For a good long while, Yaarah’s speed and agility kept them in the lead and out of danger, but by the time they were about three-quarters of the way across, he had begun to tire noticeably. Suddenly, a Tyrowyvern smacked into his face, breaking his rhythm. He jinked and accelerated again but had to swerve as two more appeared in front of them. The gloomy overcast combined with their deep emerald colouration made them exceptionally difficult to pick out against the backdrop; Allory barely saw one that swooped and tried to pluck her off his back, taking a few of her hairs with it.
Even night sight had its limits.
She jabbed at his mounded shoulders with her toes. “Come on, Yaarah. Faster!”
Sighting a shot in defiance of a tearing pain gripping her shoulder, she fired and had the satisfaction of seeing her arrow pluck a Tyrowyvern out of the sky ten feet ahead. Its friends mobbed the screeching creature with flashing fangs and ready appetites, the melee quickly falling away into the depths.
“Result!” he crowed.
“I’ve no idea how,” she spluttered, nocking another arrow at once. Suggids! When had she become a crack shot? No idea. Maybe desperation demanded skill, because she hit targets with four of her next six shots, somehow helping to keep them out of the worst trouble. Each hit distracted the swarming Tyrowyverns as all in the vicinity made a beeline for a late dinner, even though only one of her shots appeared to have been fatal.
“Mrrr-frrr, still not going to make it,” he panted. “Can’t fly much further.”
“We’ll get there. Keep going.”
“I’m shattered. Wings about to fall off. Can you –”
“I could try something.” Allory placed her hands on his fur, spreading them out as far as she could before digging in her digits. He shivered as if the sensation tickled.
Alright, ariavanae. Want to do something for me?
Allory tumbled into her desired state of calm so abruptly, her focus wavered and nearly snapped before she recovered. Glorious warmth suffused her body. More startling by far, a slight but discernible luminosity – more than clear given the darkness – shot like lightning down her bare arms and into his fur. Had she seen or imagined slight patterns beneath her skin? She tried to ignore the phenomenon. Let her capricious magic be whatever it would.
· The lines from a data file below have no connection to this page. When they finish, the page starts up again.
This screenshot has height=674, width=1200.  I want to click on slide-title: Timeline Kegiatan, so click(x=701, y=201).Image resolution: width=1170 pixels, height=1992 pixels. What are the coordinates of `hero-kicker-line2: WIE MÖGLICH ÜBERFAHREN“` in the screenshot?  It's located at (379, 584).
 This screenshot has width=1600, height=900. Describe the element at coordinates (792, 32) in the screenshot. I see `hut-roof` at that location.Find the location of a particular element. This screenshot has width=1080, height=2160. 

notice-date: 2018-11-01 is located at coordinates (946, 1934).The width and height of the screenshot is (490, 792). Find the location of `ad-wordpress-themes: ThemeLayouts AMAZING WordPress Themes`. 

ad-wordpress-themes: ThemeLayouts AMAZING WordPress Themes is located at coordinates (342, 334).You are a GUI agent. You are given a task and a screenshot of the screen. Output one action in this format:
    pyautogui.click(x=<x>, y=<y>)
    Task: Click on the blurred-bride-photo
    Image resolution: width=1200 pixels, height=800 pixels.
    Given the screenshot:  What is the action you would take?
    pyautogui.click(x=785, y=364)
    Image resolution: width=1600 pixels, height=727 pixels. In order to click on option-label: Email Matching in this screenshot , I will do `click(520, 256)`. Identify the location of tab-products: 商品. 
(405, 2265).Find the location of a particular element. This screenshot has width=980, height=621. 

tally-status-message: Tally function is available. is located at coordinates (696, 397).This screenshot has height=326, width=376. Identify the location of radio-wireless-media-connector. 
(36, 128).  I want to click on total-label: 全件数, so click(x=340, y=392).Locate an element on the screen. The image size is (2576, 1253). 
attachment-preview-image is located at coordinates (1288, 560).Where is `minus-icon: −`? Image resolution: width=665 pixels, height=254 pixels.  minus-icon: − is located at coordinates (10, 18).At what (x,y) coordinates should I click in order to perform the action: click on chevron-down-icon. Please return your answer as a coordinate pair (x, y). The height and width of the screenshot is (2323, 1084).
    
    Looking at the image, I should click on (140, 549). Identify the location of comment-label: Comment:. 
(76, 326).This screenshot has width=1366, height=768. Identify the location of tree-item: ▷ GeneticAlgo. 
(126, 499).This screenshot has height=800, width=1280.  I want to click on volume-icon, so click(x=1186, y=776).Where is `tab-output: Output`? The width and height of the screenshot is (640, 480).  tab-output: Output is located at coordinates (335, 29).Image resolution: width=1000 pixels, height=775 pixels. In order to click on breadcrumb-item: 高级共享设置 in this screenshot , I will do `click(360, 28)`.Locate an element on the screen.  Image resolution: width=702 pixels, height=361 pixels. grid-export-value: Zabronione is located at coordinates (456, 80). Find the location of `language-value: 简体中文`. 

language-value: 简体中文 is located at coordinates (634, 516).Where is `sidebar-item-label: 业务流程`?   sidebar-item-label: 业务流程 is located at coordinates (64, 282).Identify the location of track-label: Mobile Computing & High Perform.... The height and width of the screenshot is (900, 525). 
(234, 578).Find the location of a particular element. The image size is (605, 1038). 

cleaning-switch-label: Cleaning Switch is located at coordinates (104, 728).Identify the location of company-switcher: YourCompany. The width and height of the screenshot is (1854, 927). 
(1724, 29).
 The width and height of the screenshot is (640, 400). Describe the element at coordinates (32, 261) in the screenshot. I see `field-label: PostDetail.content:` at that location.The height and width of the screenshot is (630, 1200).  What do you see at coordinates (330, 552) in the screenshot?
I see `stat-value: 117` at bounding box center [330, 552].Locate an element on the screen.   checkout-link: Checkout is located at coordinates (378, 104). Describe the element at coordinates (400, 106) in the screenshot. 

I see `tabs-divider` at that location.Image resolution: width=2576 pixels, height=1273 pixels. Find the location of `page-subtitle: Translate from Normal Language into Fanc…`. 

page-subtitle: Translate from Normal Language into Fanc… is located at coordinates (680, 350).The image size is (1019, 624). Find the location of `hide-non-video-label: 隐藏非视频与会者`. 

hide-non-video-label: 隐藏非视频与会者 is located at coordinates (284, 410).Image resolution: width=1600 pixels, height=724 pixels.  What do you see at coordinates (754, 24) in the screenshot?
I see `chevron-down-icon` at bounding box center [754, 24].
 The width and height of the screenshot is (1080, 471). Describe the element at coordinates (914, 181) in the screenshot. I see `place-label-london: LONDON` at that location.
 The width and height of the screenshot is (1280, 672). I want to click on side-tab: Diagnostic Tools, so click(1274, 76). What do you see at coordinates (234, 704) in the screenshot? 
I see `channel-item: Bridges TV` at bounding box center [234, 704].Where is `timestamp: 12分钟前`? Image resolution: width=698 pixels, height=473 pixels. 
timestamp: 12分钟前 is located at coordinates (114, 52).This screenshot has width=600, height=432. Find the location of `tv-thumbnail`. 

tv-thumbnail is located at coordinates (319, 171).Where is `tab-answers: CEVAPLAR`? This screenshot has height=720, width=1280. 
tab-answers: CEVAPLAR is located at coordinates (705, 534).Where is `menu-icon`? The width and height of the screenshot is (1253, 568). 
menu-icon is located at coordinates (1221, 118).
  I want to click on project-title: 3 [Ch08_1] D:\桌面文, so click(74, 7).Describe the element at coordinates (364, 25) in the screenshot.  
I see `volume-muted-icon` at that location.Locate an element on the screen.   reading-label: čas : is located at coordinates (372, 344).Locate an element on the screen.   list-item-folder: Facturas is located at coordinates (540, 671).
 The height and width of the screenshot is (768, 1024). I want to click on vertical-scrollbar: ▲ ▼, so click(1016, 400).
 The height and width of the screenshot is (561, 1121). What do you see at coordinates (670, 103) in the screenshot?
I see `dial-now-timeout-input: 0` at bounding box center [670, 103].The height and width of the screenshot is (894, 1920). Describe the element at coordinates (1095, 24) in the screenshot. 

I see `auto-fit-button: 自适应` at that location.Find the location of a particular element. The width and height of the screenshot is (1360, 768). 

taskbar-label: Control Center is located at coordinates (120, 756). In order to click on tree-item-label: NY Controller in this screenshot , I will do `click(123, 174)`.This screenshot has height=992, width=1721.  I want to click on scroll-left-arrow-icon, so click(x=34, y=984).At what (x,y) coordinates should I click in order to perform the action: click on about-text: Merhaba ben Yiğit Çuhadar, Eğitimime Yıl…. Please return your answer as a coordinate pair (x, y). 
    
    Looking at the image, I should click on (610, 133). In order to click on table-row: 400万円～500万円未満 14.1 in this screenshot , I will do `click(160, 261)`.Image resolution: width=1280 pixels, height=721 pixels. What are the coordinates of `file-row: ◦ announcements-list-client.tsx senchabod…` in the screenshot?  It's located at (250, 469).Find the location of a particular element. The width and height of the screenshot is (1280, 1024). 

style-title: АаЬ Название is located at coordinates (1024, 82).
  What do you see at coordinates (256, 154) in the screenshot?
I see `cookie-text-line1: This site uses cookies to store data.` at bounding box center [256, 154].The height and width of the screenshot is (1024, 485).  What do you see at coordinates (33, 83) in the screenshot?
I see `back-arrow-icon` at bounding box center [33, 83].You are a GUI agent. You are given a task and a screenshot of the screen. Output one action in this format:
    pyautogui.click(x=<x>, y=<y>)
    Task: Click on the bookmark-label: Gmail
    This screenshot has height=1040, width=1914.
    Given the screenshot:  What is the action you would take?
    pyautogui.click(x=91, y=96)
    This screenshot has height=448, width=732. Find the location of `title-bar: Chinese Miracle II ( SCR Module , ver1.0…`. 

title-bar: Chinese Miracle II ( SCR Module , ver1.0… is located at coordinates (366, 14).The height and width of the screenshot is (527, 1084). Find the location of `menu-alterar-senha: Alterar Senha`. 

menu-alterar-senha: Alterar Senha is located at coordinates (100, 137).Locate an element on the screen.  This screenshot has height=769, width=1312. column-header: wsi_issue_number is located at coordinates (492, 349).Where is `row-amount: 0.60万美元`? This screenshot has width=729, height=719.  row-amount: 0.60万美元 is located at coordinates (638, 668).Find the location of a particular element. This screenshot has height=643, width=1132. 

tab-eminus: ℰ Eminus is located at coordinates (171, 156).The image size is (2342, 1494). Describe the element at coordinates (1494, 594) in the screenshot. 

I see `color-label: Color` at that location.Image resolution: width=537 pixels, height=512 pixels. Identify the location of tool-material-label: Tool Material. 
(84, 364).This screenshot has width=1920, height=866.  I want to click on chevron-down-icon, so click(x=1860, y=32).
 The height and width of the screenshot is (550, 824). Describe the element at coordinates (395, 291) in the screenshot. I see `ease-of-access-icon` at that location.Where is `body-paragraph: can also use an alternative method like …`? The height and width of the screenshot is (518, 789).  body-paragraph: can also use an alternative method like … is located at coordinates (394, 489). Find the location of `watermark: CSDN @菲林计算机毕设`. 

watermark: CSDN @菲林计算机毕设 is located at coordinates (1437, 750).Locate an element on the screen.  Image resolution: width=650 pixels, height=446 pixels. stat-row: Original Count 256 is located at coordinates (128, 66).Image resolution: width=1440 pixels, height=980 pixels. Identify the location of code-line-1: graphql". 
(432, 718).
At once, Yaarah surged through the sky as if stung, roaring as he burst through legion Tyrowyverns in a shower of electrical sparks that leaped from his wings and tail, even his whiskers. They screamed across the final several hundred feet of mists as if shot by a crossbow and tilted upward. Coarse grey rock blurred in her vision.
The Felidragon flexed his muscles to launch them skyward.
At exactly the same moment, they both gazed up and spotted no less than a dozen Hyperdragons hurtling down the mountainside toward them on an intercept course.
“HRRR-MRRRWWLL!” he yowled. “Where did they – ambush!”
“That crack – comes another, see?” She pointed and realised that the last place Yaarah was about to look was back over his shoulder. Not with all those Hyperdragons closing in. “Two more!”
“They’re with the Pixies?”
She gasped, “How can that be?”
“Too late, trrr-ssst! Something’s very wrong here. Allory, hide yourself! Now!”
“Where? How?”
“Inside my travel pack.” When she began to protest, he snapped, “Get out of sight! QUICK!”